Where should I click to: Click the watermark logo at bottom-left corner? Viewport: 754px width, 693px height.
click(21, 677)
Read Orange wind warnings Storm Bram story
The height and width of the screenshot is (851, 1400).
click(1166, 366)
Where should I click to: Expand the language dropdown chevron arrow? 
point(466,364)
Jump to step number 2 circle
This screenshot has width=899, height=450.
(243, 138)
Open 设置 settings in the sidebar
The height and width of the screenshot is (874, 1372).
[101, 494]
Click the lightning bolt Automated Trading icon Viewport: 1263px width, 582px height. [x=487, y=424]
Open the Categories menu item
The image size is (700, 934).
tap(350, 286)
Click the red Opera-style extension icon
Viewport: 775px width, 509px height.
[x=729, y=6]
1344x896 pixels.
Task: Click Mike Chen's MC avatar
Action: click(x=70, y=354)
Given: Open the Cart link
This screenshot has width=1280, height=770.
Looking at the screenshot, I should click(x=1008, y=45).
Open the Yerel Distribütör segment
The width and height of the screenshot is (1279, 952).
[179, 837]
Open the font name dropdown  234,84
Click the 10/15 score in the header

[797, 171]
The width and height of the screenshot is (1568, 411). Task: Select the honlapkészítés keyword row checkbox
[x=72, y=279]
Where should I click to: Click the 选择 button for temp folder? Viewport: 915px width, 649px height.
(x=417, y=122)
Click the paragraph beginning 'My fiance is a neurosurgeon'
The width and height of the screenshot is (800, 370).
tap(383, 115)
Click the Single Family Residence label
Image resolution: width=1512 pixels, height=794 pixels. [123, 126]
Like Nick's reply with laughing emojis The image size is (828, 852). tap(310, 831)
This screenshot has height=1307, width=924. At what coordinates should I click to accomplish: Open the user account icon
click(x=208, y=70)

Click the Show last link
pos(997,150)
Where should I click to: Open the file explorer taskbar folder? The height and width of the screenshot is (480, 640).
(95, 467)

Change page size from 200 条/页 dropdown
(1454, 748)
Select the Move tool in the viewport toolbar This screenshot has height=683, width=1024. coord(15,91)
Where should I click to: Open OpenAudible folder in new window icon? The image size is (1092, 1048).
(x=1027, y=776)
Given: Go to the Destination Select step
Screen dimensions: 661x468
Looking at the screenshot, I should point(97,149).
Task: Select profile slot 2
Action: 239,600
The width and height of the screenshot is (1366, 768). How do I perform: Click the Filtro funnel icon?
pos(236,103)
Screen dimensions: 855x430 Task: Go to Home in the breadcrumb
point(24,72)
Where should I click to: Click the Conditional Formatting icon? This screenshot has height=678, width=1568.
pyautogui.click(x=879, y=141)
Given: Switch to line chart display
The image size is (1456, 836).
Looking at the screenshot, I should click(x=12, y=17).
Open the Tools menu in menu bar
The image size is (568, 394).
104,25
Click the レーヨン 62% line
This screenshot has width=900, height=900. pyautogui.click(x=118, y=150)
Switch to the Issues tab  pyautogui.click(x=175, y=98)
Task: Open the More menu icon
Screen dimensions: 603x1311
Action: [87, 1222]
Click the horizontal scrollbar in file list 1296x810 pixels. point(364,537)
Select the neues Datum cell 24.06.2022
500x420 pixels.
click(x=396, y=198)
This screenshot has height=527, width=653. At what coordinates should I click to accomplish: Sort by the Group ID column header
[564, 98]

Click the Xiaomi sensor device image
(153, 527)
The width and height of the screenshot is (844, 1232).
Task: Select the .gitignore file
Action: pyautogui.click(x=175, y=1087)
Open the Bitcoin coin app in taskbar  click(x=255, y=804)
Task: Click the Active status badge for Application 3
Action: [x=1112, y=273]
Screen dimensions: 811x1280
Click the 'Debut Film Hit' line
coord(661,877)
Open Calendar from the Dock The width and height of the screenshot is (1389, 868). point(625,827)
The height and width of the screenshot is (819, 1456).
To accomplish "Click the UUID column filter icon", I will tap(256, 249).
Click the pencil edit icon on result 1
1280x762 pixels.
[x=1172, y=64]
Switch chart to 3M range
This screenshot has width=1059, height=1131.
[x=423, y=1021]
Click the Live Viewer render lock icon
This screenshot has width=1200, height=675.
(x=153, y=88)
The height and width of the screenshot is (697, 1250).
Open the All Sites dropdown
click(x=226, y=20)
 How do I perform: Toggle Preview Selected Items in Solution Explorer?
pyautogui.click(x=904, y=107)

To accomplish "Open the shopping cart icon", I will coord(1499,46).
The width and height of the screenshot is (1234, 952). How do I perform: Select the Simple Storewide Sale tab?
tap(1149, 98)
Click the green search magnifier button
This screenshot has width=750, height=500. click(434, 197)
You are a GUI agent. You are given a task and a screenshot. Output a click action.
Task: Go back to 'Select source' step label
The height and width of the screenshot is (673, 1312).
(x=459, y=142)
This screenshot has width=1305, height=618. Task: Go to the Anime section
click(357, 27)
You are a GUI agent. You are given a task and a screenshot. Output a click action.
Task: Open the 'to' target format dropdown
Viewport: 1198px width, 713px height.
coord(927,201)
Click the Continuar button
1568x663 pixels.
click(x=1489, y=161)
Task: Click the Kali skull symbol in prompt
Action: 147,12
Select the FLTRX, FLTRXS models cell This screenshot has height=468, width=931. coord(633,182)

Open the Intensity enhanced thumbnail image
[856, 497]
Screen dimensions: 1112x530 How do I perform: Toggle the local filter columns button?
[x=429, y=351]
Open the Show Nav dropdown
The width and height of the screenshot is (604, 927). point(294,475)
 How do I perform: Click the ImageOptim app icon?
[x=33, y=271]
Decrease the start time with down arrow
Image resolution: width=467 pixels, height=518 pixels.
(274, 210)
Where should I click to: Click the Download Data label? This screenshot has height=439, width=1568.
___
**Directions**: Copy out every line of the material above word for word, each on its own line and in the same order.

**Response to the task**:
Where should I click to: Click the watermark logo at bottom-left corner? Viewport: 754px width, 693px height.
click(21, 677)
Read Orange wind warnings Storm Bram story
The height and width of the screenshot is (851, 1400).
click(1166, 366)
Where should I click to: Expand the language dropdown chevron arrow? 
point(466,364)
Jump to step number 2 circle
This screenshot has width=899, height=450.
(243, 138)
Open 设置 settings in the sidebar
The height and width of the screenshot is (874, 1372).
[101, 494]
Click the lightning bolt Automated Trading icon Viewport: 1263px width, 582px height. [x=487, y=424]
Open the Categories menu item
The image size is (700, 934).
tap(350, 286)
Click the red Opera-style extension icon
Viewport: 775px width, 509px height.
[x=729, y=6]
1344x896 pixels.
Task: Click Mike Chen's MC avatar
Action: click(x=70, y=354)
Given: Open the Cart link
This screenshot has width=1280, height=770.
Looking at the screenshot, I should click(x=1008, y=45).
Open the Yerel Distribütör segment
The width and height of the screenshot is (1279, 952).
[179, 837]
Open the font name dropdown  234,84
Click the 10/15 score in the header

[797, 171]
The width and height of the screenshot is (1568, 411). Task: Select the honlapkészítés keyword row checkbox
[x=72, y=279]
Where should I click to: Click the 选择 button for temp folder? Viewport: 915px width, 649px height.
(x=417, y=122)
Click the paragraph beginning 'My fiance is a neurosurgeon'
The width and height of the screenshot is (800, 370).
tap(383, 115)
Click the Single Family Residence label
Image resolution: width=1512 pixels, height=794 pixels. [123, 126]
Like Nick's reply with laughing emojis The image size is (828, 852). tap(310, 831)
This screenshot has height=1307, width=924. At what coordinates should I click to accomplish: Open the user account icon
click(x=208, y=70)

Click the Show last link
pos(997,150)
Where should I click to: Open the file explorer taskbar folder? The height and width of the screenshot is (480, 640).
(95, 467)

Change page size from 200 条/页 dropdown
(1454, 748)
Select the Move tool in the viewport toolbar This screenshot has height=683, width=1024. coord(15,91)
Where should I click to: Open OpenAudible folder in new window icon? The image size is (1092, 1048).
(x=1027, y=776)
Given: Go to the Destination Select step
Screen dimensions: 661x468
Looking at the screenshot, I should point(97,149).
Task: Select profile slot 2
Action: 239,600
The width and height of the screenshot is (1366, 768). How do I perform: Click the Filtro funnel icon?
pos(236,103)
Screen dimensions: 855x430 Task: Go to Home in the breadcrumb
point(24,72)
Where should I click to: Click the Conditional Formatting icon? This screenshot has height=678, width=1568.
pyautogui.click(x=879, y=141)
Given: Switch to line chart display
The image size is (1456, 836).
Looking at the screenshot, I should click(x=12, y=17).
Open the Tools menu in menu bar
The image size is (568, 394).
104,25
Click the レーヨン 62% line
This screenshot has width=900, height=900. pyautogui.click(x=118, y=150)
Switch to the Issues tab  pyautogui.click(x=175, y=98)
Task: Open the More menu icon
Screen dimensions: 603x1311
Action: [87, 1222]
Click the horizontal scrollbar in file list 1296x810 pixels. point(364,537)
Select the neues Datum cell 24.06.2022
500x420 pixels.
click(x=396, y=198)
This screenshot has height=527, width=653. At what coordinates should I click to accomplish: Sort by the Group ID column header
[564, 98]

Click the Xiaomi sensor device image
(153, 527)
The width and height of the screenshot is (844, 1232).
Task: Select the .gitignore file
Action: pyautogui.click(x=175, y=1087)
Open the Bitcoin coin app in taskbar  click(x=255, y=804)
Task: Click the Active status badge for Application 3
Action: [x=1112, y=273]
Screen dimensions: 811x1280
Click the 'Debut Film Hit' line
coord(661,877)
Open Calendar from the Dock The width and height of the screenshot is (1389, 868). point(625,827)
The height and width of the screenshot is (819, 1456).
To accomplish "Click the UUID column filter icon", I will tap(256, 249).
Click the pencil edit icon on result 1
1280x762 pixels.
[x=1172, y=64]
Switch chart to 3M range
This screenshot has width=1059, height=1131.
[x=423, y=1021]
Click the Live Viewer render lock icon
This screenshot has width=1200, height=675.
(x=153, y=88)
The height and width of the screenshot is (697, 1250).
Open the All Sites dropdown
click(x=226, y=20)
 How do I perform: Toggle Preview Selected Items in Solution Explorer?
pyautogui.click(x=904, y=107)

To accomplish "Open the shopping cart icon", I will coord(1499,46).
The width and height of the screenshot is (1234, 952). How do I perform: Select the Simple Storewide Sale tab?
tap(1149, 98)
Click the green search magnifier button
This screenshot has width=750, height=500. click(434, 197)
You are a GUI agent. You are given a task and a screenshot. Output a click action.
Task: Go back to 'Select source' step label
The height and width of the screenshot is (673, 1312).
(x=459, y=142)
This screenshot has width=1305, height=618. Task: Go to the Anime section
click(357, 27)
You are a GUI agent. You are given a task and a screenshot. Output a click action.
Task: Open the 'to' target format dropdown
Viewport: 1198px width, 713px height.
coord(927,201)
Click the Continuar button
1568x663 pixels.
click(x=1489, y=161)
Task: Click the Kali skull symbol in prompt
Action: 147,12
Select the FLTRX, FLTRXS models cell This screenshot has height=468, width=931. coord(633,182)

Open the Intensity enhanced thumbnail image
[856, 497]
Screen dimensions: 1112x530 How do I perform: Toggle the local filter columns button?
[x=429, y=351]
Open the Show Nav dropdown
The width and height of the screenshot is (604, 927). point(294,475)
 How do I perform: Click the ImageOptim app icon?
[x=33, y=271]
Decrease the start time with down arrow
Image resolution: width=467 pixels, height=518 pixels.
(274, 210)
Where should I click to: Click the Download Data label? This screenshot has height=439, width=1568.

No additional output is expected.